– Hello Mom, it’s me.
– Hello Dario.
– I met a guy here, at the hostel, he told me that Retinitis Pigmentosa leads to blindness.
– How? What do you mean?
– He says that he has done community service at Italian Blind Association and he met many people with this disease. Some are already blind.
And now what do I do?

I got to know like this almost by coincidence. And I told my mother on the phone like that.
I was 19. I was attending the first year of University. I had enrolled in Industrial Design in Milan, 300 km from home. I had started on a course of study for a profession where the sight is essential, necessary.
But what could I do? It was already a big step leaving home. Should I have drop everything and enroll in Philosophy? In Psychology? I could still see enough, I had my driving license, I could ride the bike. At the time I was not ready to start living as a visually impaired.

That day, that phone call, they often come to mind, and are part of a story I have told too many times, to all ophthalmologists and ENT specialists that visited me. I repeated each time they asked me the story of my diagnosis and how I started not to hear and when I started not to see and when I had cataract surgery and when I put the hearing aids and when I did the DNA test.
Maybe I should write this story. To write down dates, days and all the audiograms and encephalograms and visual fields that I have collected over the years. I should write here my medical history, so I can print it and give it to the next doctor.
I’ve seen too many, of all religions and all nations.
Charlatans, some.

I knew only  I had to put two horrible pieces of plastic in my ears to watch the TV, listen to the teacher. I had to grow my hair to hide them and feel, for a few more years, omnipotent .
Those long curly black hair were beautiful. The wind drying them while I was riding my Vespa.
There is dust on that engine. Dust on the pedals, dust on my speed.
My shoes, my feet, they will not have dust. They have earth, sand, water.
Below and in and out my feet have the roads I began running. There are many, sometimes I think maybe too many.
The more you walk and the less you choose. You try them all to find out that you have not yet found the one to home.
Is this traveling?
To continue to search for your best route, the one you won’t get tired to run again and then again, tomorrow.
I wondered if my travelling is perhaps an escape, a way to hide in a different way. Now that I no longer have long hair am I looking for another shelter? From what?

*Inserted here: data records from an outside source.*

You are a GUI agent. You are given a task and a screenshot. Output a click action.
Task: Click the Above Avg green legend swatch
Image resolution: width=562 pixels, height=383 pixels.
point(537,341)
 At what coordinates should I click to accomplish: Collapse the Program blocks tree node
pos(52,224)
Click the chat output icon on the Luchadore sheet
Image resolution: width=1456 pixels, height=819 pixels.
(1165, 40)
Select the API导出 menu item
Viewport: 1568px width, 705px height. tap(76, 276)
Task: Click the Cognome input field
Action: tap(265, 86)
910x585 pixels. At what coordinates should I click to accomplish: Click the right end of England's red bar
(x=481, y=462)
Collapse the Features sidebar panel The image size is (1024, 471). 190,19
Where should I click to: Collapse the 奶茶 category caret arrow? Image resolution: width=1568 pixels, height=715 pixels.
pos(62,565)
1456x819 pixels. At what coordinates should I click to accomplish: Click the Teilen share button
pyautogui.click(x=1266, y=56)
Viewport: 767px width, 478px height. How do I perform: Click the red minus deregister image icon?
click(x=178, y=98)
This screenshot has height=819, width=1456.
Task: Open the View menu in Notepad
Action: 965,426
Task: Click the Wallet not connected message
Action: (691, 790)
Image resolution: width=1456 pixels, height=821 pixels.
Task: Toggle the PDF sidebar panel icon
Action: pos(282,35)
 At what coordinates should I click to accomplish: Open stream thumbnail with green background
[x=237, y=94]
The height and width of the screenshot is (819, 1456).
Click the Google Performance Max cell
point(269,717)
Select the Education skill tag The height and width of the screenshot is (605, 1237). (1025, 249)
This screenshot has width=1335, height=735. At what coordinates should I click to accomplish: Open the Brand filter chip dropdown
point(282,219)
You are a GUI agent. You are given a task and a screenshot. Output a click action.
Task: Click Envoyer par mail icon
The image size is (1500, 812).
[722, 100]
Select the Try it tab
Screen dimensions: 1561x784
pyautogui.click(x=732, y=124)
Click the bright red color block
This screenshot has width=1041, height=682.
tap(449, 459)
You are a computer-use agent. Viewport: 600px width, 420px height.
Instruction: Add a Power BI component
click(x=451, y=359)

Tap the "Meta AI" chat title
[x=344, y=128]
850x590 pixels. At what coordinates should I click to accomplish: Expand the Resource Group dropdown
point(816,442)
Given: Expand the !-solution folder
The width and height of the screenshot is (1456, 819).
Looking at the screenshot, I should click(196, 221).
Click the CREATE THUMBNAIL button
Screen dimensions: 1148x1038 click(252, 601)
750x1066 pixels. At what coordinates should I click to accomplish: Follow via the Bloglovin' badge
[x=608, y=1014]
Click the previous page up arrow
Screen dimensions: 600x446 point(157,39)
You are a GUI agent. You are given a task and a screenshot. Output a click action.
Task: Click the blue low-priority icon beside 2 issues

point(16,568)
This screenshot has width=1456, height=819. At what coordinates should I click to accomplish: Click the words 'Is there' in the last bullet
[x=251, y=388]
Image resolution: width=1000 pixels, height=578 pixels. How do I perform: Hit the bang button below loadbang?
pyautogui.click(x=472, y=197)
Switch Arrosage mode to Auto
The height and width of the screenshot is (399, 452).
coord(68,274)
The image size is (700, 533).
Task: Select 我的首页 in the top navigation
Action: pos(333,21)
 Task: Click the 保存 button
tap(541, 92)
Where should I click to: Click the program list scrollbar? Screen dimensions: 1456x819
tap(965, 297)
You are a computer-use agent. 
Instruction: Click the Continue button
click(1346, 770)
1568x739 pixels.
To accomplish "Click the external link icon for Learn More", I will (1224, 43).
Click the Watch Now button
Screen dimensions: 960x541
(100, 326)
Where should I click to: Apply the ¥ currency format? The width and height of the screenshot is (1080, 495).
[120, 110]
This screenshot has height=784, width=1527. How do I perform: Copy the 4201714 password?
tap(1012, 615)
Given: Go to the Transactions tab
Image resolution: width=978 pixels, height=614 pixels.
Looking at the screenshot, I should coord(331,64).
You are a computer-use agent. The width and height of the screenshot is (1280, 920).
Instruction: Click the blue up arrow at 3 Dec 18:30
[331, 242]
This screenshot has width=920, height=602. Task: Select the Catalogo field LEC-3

Maybe I should tell a story different from the one written by doctors.
They all say the same things.
They all say it can only get worse.
They invented the moon, they found a way to make me see stars in a box of glass, they have discovered how to restore sight in mice, but me?
Should I wait for them?
I still greet myself in the mirror  mistaking me for my friend, I fall down the stairs as if I do not hurt, I slash my face as a warrior, I piss on me because I do not find the bathroom, I open doors already open, I pay the double because I do not recognize the coins, I do not see a woman until it is too late to ask:
– You’ve got the time?
However It would have been an trite excuse.
No one asks for the time aymore.
Everyone knows what time it is.
I know as well. I would rather abandon myself and not have time, money or anything.
Sometimes I’m afraid it’s all just an illusion, this courage I try to hold. Instead I am always a little fragile, hidden behind the closing diaphragm.
And in the meantime I wish that the light entering my eyes would record the world I see
I would like to print images inside of me and I have no need, ever again, to see.

Today, more than 15 years later since they put into my account a syndrome, I begin to walk with a stick, still put the pieces of plastic in my ears, I hold the arm of a friend without giving too much explanation.
I dial the same phone number, yet answers  my mother, who for me has never changed voice.
She still listens to me. Perhaps more afraid than me.
I have learned to face this future, black or blurry as it comes. I learned how to look in the mirror and see more than them in the chink my eyes still have.
I do not know what I see.
And that’s why I’m not afraid.
They say we fear more what we do not know.
And you do not know anything. You do not know when,  you do not know if.
Meanwhile I wait. Only living.
No one has yet told me how it is, from there.
From the world that might not be so bad.

Too many times I told my story and I’ve forgotten how to do it.
I do not want to tell my life as an old man in decline.
I was in the world by land and sea, and often I am amazed myself of how I learned to dream, but sometimes I am seized with the disquietude I might want to stop, and quieten a bit.